Полились потоки дождя. Том высунул голову и стал собирать на ладонь падавшие с крыши капли.

«Не дай бог скитаться в такую ночь бесприютному беглецу», — подумал раджа.

В ту же минуту раздался стук у дверей дворца. Он собирался пойти узнать, что там такое, как вдруг дверь комнаты отворилась и перед ним предстал Ганес, чупрасси, один из его доверенных слуг, с факелом в руке, освещавшим лицо, поразившее Тома странностью своего выражения.

— Что такое? Приехал кто-нибудь?

— Ваше сиятельство, — отвечал Ганес, низко кланяясь, — Субдул-Хан пришел.

— Слава Богу! Введи его сейчас же.

— Прошу господина потерпеть минуту. Ганес желал бы сказать господину несколько слов, прежде чем он увидит саиба.

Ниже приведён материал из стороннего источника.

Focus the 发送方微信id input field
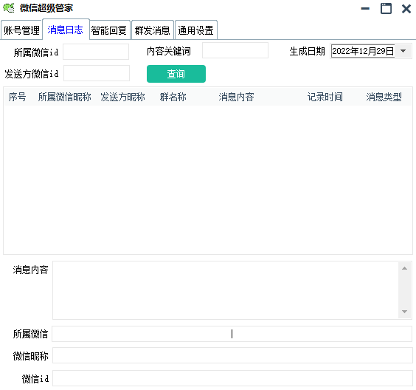The height and width of the screenshot is (390, 416). (x=97, y=73)
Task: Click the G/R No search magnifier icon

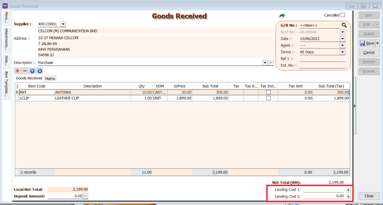Action: pos(344,25)
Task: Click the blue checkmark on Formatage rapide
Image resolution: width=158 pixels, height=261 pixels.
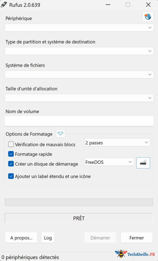Action: [11, 154]
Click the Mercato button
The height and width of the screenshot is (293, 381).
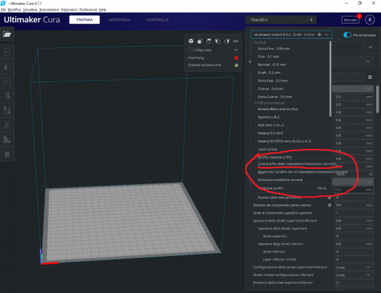[350, 19]
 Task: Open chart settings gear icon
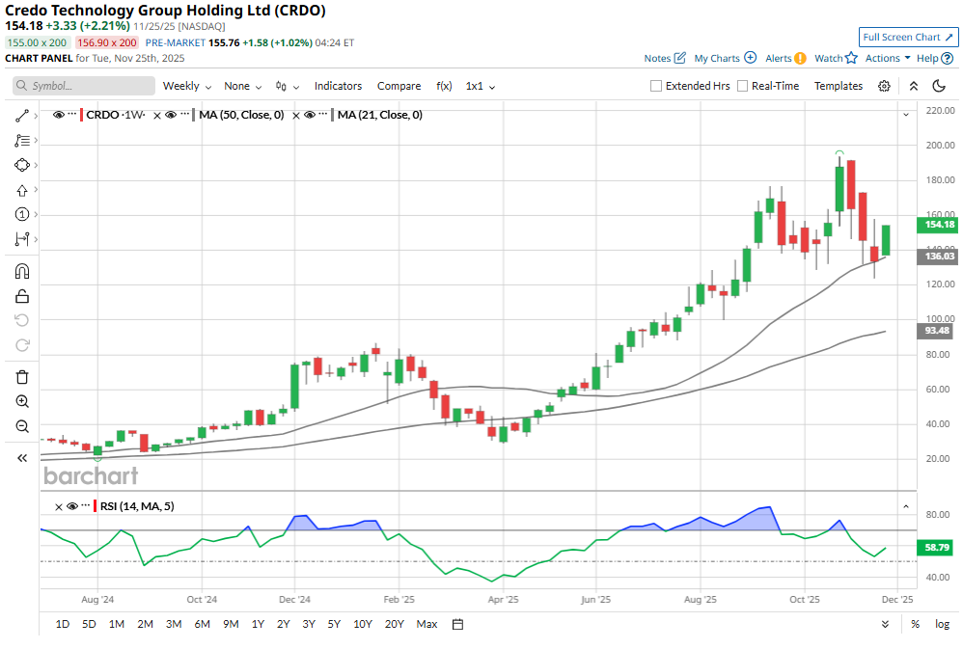(x=884, y=86)
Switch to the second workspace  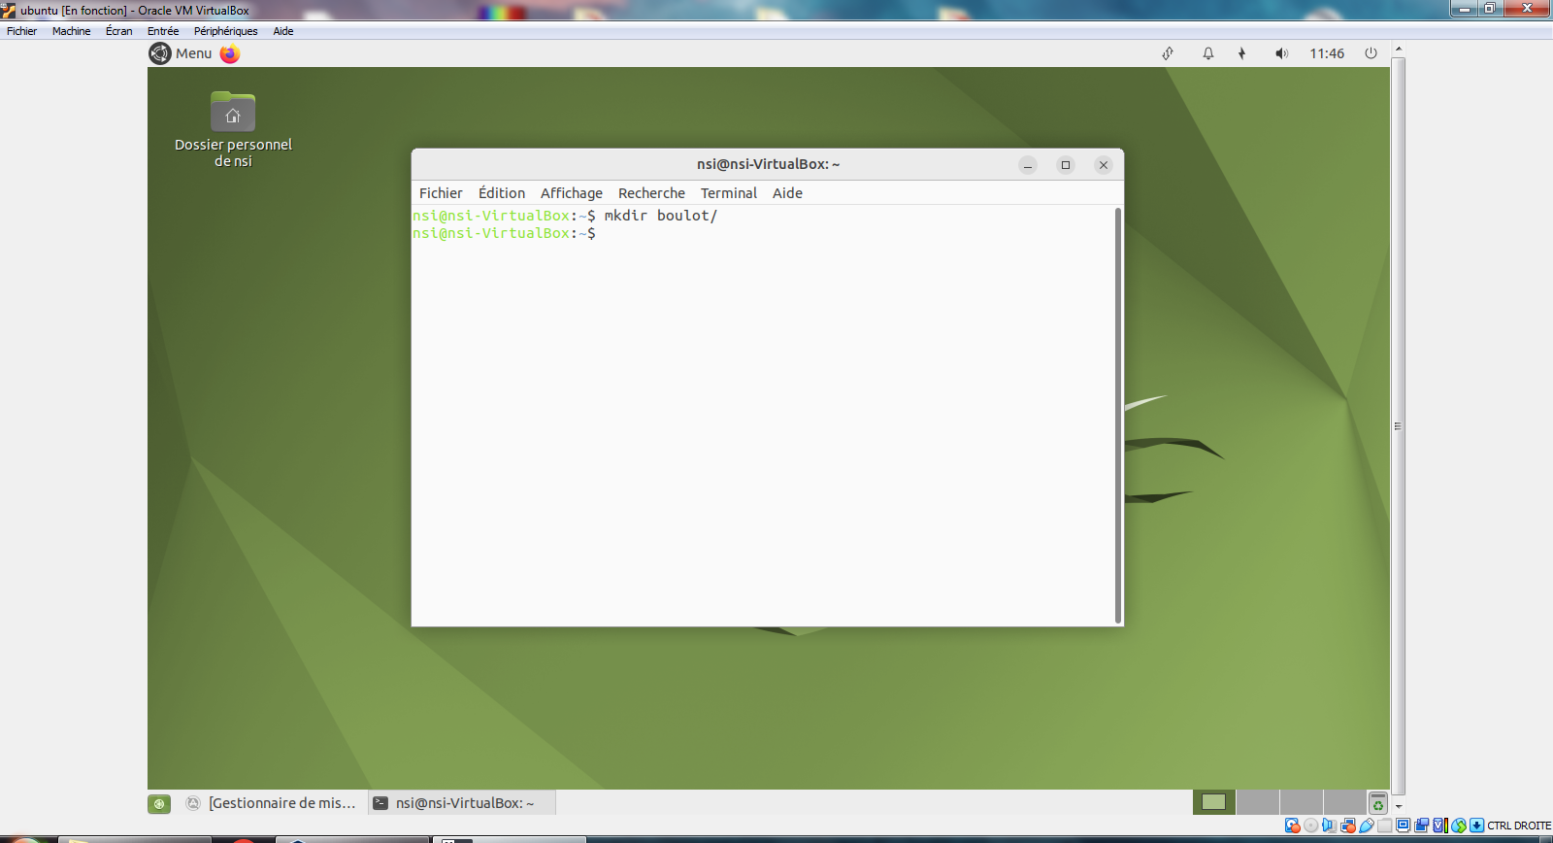pyautogui.click(x=1258, y=802)
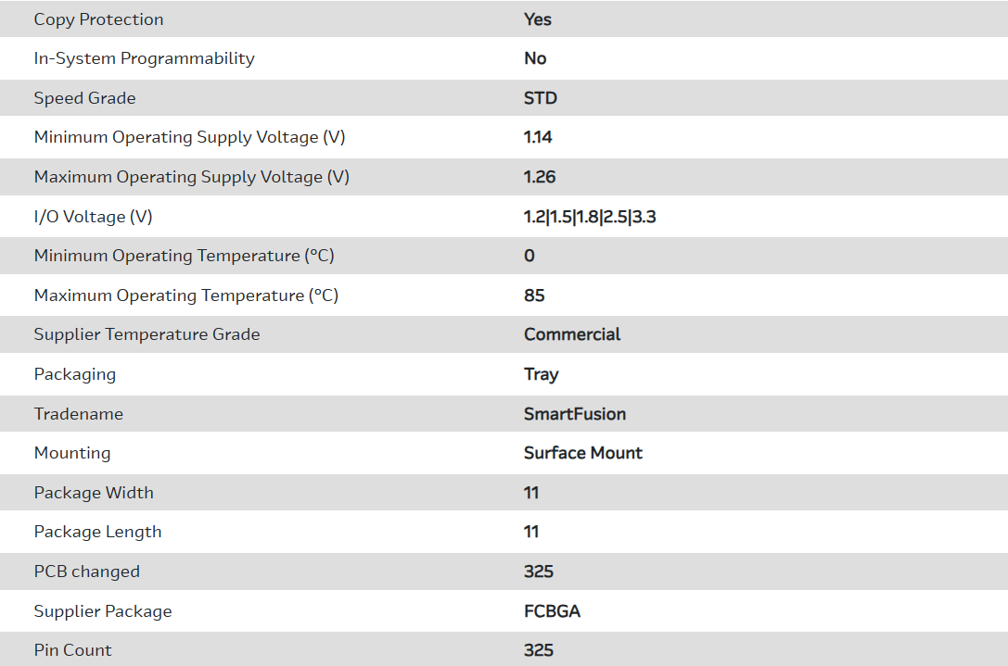Click the Tray packaging value
The height and width of the screenshot is (666, 1008).
point(541,374)
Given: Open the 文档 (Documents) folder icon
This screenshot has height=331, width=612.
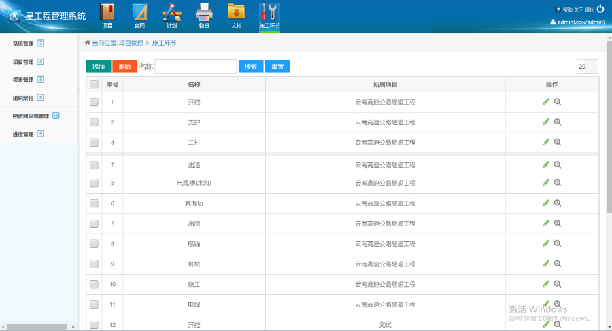Looking at the screenshot, I should click(x=236, y=15).
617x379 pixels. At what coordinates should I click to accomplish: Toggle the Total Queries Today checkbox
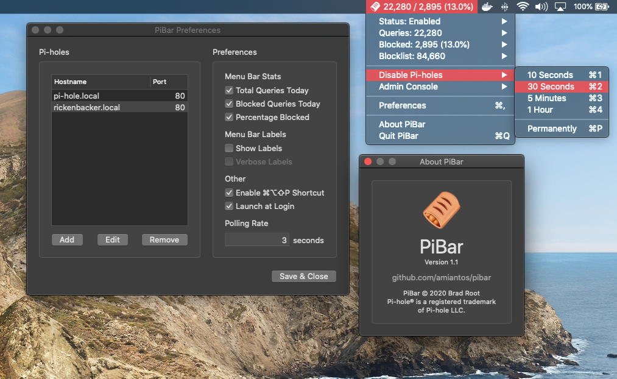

— Какого саиба? Саиба-англичанина?

— Ваше сиятельство, он на попечении Хуссейна, который даст ему все, что надо. Саиба вымочил дождь, и он попросил сухое платье, прежде чем явится к вашей светлости.

— Хорошо! Ты отлично сделал. Но где же Субдул?

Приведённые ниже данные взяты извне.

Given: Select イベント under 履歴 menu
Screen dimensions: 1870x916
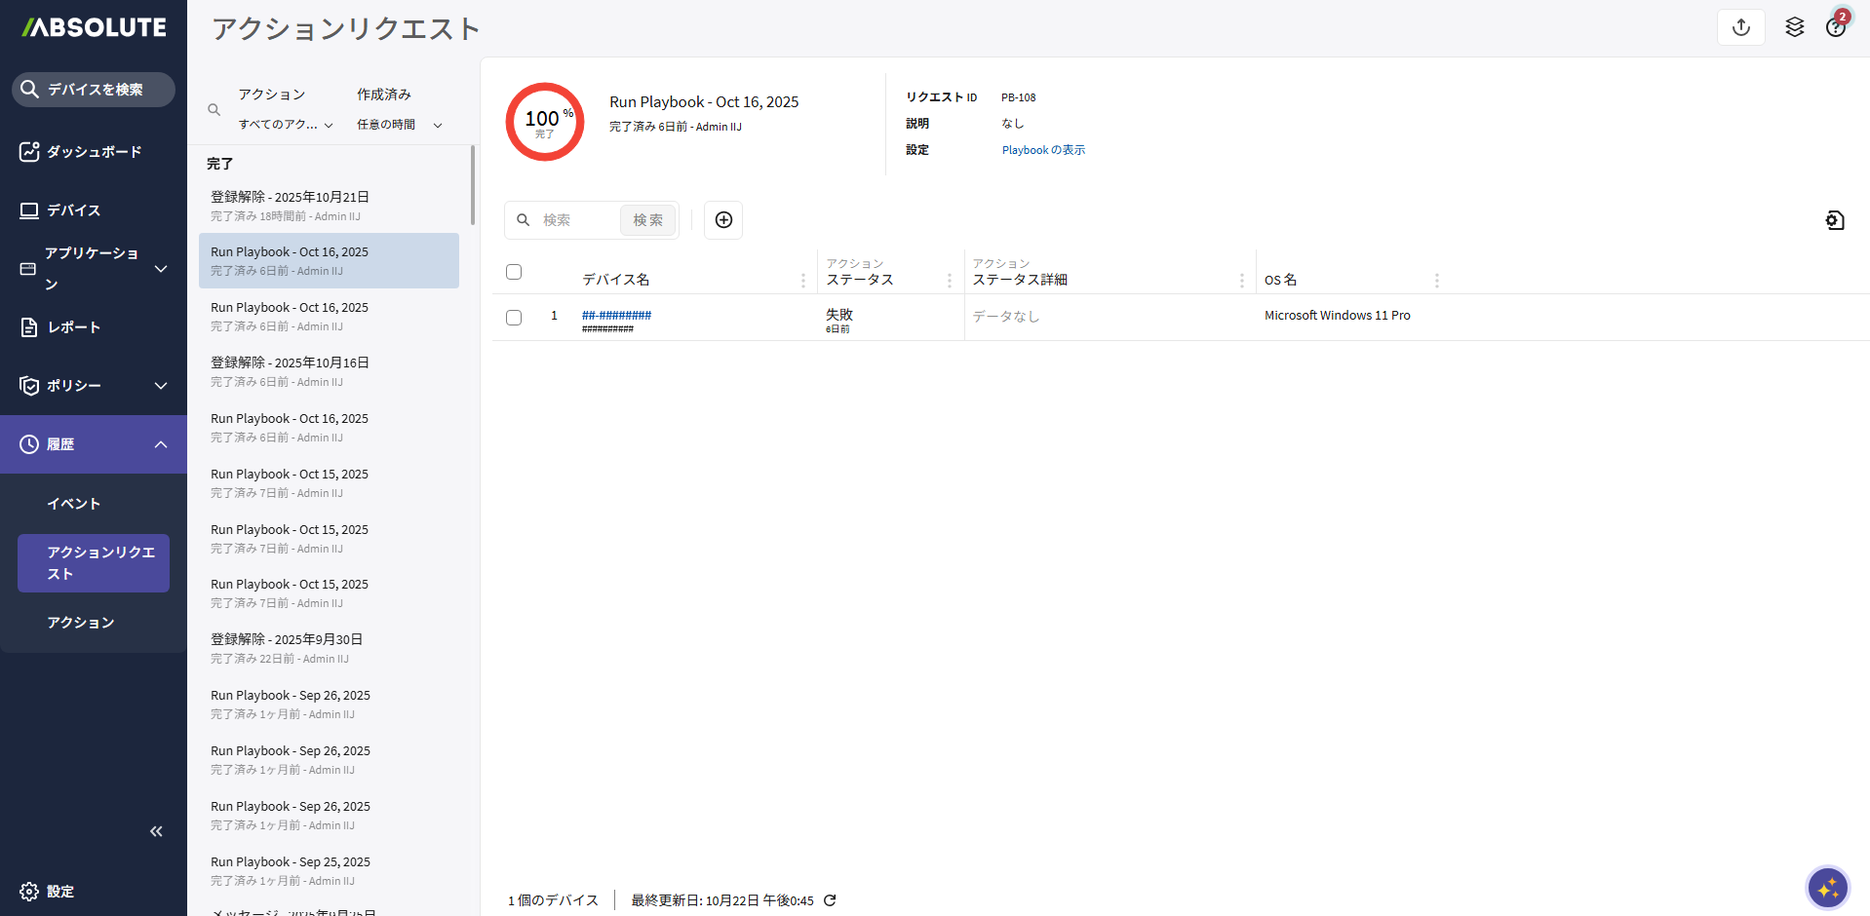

— Он может подождать. Ганес также должен кое-что передать вашей светлости.

— Письмо от Хусани?

— Нет, но то, что я хочу сказать господину, тоже в связи с поручением Хусани. Если вашей светлости угодно было бы почтить доверием своего слугу… но я вижу… я вижу, что ваша светлость теряет терпение. Поручение, которое я намерен исполнить, дано мне знатнейшим Дост-Али-Ханом…

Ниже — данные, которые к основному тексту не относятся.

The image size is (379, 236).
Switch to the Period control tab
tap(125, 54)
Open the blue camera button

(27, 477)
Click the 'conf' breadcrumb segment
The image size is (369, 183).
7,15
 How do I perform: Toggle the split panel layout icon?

— Предателем и бунтовщиком! Как ты осмеливаешься сказать мне, что один из моих слуг в сношениях с ним!

Том отошел от окна, где шум бури заглушал звуки голоса, и, чувствуя, что силы изменяют ему, бросился на один из диванов посредине комнаты.

— Что это значит? — спросил он, стараясь придать как можно больше твердости своему голосу. — Я не хочу осудить тебя, не выслушав.

— Ваше сиятельство, — начал Ганес с достоинством, характерной особенностью в манере индусов, — я знал Дост-Али-Хана в дни его могущества. Разве я мог отшатнуться от него в дни борьбы и неудач? Он поднял знамя бунта только для того, чтобы добиться справедливости и получить наследство, отнятое у него. Но он не забыл Дели и гостеприимного приема господина под кровлей его палатки.

Ганес вынул из-за кафтана узкую полоску бумаги и поднес к одной из свеч, чтобы господин мог прочесть, что на ней написано.